Collected data entries:
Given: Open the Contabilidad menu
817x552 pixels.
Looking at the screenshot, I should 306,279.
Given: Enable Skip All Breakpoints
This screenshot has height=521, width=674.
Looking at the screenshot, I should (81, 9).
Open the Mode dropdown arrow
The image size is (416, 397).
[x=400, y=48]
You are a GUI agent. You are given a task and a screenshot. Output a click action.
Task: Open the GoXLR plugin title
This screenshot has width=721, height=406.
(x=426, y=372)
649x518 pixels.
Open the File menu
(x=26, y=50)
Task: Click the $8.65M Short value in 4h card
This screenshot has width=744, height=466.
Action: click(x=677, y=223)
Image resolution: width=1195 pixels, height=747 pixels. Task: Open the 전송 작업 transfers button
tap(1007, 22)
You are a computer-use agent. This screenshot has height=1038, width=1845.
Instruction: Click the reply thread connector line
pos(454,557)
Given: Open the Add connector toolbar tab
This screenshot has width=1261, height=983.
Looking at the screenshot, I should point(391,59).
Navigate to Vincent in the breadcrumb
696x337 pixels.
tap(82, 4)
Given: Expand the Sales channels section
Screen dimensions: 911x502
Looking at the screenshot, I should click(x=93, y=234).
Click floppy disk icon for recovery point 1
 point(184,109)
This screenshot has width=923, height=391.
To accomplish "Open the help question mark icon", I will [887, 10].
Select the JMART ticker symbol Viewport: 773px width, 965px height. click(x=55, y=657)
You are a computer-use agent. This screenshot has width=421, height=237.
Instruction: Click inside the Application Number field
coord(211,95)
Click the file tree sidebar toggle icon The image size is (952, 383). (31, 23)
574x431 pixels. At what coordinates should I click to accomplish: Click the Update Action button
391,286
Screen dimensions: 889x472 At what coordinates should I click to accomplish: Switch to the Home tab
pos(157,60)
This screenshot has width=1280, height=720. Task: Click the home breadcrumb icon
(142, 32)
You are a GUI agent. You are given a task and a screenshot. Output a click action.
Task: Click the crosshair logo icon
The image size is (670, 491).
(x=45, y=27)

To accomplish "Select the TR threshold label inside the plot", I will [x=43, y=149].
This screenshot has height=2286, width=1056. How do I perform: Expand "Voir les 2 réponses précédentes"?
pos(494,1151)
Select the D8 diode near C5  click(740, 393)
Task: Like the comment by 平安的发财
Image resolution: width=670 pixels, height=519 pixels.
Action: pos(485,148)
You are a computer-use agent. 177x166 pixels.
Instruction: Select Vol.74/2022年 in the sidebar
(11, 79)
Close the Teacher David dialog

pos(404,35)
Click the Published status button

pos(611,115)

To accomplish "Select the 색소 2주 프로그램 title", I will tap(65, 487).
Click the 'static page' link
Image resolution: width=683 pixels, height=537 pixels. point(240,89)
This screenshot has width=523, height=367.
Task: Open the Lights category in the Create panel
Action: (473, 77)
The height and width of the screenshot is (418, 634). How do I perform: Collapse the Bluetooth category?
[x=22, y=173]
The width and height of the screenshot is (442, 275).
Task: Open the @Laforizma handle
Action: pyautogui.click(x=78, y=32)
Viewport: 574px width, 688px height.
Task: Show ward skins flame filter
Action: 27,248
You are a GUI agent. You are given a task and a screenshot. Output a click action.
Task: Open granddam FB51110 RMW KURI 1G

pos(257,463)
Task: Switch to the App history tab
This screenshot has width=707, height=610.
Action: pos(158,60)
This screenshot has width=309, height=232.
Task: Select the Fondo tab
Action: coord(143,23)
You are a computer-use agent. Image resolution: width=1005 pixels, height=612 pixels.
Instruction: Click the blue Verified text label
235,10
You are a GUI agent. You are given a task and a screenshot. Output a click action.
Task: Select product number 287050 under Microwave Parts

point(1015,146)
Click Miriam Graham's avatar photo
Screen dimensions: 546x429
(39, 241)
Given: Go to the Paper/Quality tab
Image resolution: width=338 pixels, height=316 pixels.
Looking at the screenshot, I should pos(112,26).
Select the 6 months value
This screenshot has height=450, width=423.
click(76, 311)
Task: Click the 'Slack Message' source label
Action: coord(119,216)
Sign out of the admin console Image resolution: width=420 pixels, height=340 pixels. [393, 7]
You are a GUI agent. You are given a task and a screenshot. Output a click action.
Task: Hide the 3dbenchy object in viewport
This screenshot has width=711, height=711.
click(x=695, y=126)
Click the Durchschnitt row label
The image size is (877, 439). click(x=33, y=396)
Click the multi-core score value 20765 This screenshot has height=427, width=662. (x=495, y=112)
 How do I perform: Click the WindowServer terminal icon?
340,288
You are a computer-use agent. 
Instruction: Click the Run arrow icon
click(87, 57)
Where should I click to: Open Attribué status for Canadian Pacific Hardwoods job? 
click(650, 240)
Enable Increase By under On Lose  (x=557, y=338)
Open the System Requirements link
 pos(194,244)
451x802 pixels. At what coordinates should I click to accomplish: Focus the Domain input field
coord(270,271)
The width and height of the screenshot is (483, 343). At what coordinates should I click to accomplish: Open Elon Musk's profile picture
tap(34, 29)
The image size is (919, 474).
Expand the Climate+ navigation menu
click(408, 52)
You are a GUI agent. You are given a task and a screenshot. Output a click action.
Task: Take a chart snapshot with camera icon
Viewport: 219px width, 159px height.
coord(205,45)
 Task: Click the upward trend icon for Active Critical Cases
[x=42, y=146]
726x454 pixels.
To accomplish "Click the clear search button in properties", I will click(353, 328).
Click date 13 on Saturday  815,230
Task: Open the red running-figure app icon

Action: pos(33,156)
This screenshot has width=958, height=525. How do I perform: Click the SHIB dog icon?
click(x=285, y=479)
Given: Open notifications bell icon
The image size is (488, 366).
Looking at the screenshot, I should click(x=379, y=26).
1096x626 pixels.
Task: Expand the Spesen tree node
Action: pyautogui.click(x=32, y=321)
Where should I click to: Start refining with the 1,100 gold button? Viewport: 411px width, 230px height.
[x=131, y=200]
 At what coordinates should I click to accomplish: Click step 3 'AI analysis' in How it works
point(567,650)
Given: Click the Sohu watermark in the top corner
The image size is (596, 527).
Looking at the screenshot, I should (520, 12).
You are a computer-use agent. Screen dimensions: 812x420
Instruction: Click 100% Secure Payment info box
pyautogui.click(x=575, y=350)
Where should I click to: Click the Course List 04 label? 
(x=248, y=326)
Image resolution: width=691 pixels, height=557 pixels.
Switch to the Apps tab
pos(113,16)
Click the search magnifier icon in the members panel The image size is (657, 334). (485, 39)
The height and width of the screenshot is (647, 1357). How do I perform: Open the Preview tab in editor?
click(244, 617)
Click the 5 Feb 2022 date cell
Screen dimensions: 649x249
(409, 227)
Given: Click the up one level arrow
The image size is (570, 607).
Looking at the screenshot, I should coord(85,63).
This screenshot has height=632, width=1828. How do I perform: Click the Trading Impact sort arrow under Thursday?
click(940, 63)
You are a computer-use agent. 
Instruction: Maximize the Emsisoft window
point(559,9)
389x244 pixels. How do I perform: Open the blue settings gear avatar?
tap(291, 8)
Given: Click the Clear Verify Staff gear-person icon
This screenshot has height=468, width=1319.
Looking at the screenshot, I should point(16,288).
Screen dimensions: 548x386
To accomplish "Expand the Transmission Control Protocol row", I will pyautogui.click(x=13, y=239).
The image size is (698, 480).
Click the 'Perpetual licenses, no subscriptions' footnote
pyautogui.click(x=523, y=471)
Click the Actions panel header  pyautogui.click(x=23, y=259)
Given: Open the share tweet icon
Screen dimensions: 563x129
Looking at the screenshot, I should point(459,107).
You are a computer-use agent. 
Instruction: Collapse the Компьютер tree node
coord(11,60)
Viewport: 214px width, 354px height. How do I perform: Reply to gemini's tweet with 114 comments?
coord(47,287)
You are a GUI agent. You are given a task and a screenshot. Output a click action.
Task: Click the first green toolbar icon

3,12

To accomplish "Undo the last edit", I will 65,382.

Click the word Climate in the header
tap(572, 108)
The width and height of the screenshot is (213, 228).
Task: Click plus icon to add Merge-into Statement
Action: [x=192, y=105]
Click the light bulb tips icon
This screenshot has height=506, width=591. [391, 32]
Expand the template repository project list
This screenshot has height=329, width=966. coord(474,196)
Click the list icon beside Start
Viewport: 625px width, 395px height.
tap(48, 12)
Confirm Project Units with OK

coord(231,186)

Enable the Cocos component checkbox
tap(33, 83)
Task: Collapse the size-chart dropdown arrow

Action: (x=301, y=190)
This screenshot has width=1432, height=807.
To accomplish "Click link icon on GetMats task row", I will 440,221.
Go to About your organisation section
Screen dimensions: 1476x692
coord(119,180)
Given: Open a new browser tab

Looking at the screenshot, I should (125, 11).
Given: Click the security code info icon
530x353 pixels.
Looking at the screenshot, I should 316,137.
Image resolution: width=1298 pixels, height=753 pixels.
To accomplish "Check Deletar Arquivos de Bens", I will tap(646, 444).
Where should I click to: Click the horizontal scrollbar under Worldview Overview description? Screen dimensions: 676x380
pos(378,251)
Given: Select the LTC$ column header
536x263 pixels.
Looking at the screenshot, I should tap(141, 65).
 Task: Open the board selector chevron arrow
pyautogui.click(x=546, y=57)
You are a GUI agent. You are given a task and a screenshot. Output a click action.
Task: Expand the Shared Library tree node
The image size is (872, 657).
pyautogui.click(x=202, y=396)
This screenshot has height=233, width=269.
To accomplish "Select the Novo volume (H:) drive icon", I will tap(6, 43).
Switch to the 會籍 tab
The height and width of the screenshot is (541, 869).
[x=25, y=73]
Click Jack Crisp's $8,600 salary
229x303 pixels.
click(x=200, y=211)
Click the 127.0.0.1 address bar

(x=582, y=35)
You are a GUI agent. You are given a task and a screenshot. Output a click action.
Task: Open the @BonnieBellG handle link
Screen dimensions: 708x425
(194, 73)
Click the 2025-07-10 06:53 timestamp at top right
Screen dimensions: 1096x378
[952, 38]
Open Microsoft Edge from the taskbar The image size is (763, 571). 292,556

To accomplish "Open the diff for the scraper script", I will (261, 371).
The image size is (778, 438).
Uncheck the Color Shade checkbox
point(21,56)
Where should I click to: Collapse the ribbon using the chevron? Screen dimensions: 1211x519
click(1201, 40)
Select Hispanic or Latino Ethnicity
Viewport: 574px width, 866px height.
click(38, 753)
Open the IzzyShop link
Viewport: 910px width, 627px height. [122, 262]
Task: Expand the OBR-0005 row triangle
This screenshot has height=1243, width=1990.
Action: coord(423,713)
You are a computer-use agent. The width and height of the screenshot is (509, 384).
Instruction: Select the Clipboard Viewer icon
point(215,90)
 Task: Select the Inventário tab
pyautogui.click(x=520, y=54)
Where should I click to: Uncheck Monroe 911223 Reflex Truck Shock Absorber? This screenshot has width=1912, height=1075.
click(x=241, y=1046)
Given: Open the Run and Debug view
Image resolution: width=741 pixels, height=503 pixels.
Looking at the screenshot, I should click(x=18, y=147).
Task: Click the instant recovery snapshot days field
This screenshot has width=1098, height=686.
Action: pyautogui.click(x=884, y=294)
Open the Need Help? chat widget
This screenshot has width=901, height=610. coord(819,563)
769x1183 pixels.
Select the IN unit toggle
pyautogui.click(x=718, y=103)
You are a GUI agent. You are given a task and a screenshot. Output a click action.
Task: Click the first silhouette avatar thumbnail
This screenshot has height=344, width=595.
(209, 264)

> [TASK DETAILS] An exact, complete copy of the lines above from the one with "Task: Expand the Shared Library tree node" through the one with "This screenshot has height=233, width=269." is the whole answer.

> [RESPONSE]
Task: Expand the Shared Library tree node
The image size is (872, 657).
pyautogui.click(x=202, y=396)
This screenshot has height=233, width=269.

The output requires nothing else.